The provision for a Financial Emergency is enshrined in Article 360 of the Indian Constitution. It is one of the three types of emergencies, along with National Emergency (Article 352) and State Emergency/President's Rule (Article 356).
The President of India can declare a Financial Emergency if he is satisfied that a situation has arisen whereby the financial stability or credit of India, or of any part of its territory, is threatened.
A proclamation of Financial Emergency has to be approved by both Houses of Parliament within two months from the date of its issue. This approval requires a simple majority (more than 50% of members present and voting), not a special majority.
Once approved by both Houses, the Financial Emergency continues indefinitely until revoked by the President. There is no maximum period prescribed for its operation, and repeated parliamentary approval is not required for its continuation.

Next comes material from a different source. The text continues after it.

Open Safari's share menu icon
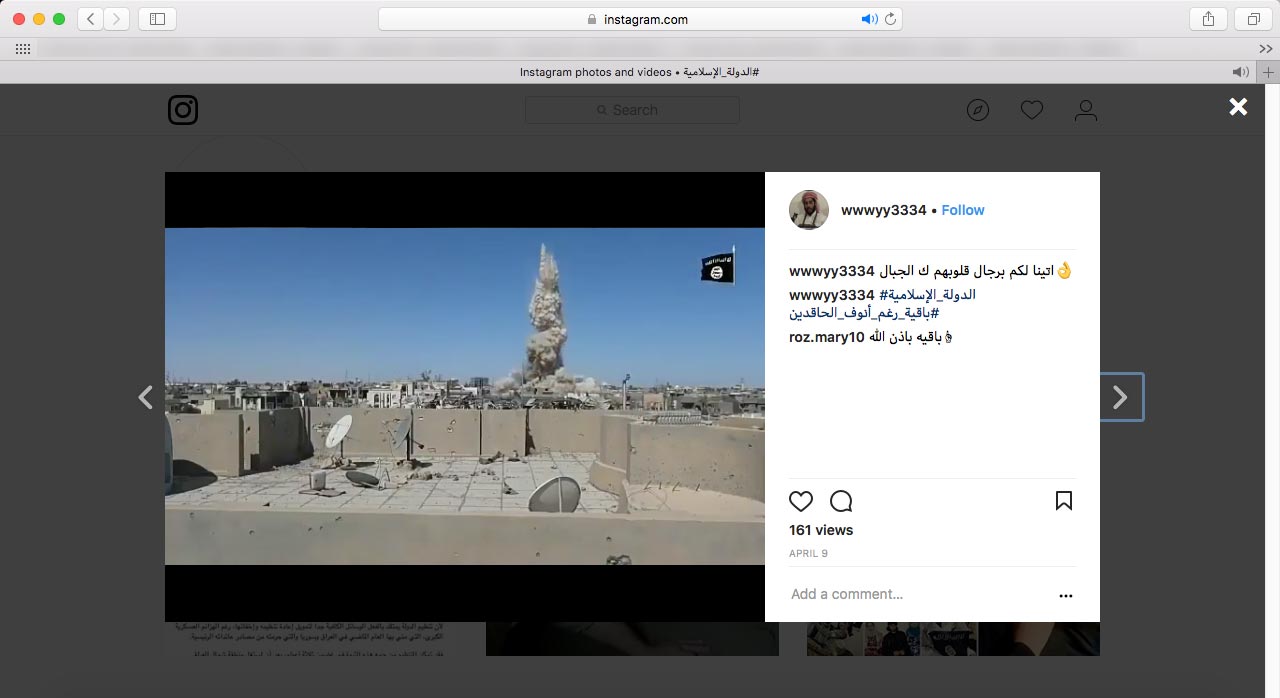 tap(1208, 19)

The President can issue directions to states regarding financial propriety. These directions can include a provision requiring the reduction of salaries and allowances of all or any class of persons serving in connection with the affairs of a state.
Furthermore, the President can direct the reduction of salaries and allowances of all or any class of persons serving in connection with the affairs of the Union, including the judges of the Supreme Court and the High Courts.
All Money Bills or other financial Bills passed by the state legislature can be reserved for the consideration of the President during a Financial Emergency.
An important historical fact for competitive exams is that a Financial Emergency has never been declared in India till date, even during severe economic crises like the 1991 balance of payments crisis.
The provisions related to Financial Emergency are inspired by the Government of India Act, 1935, which also contained similar emergency powers.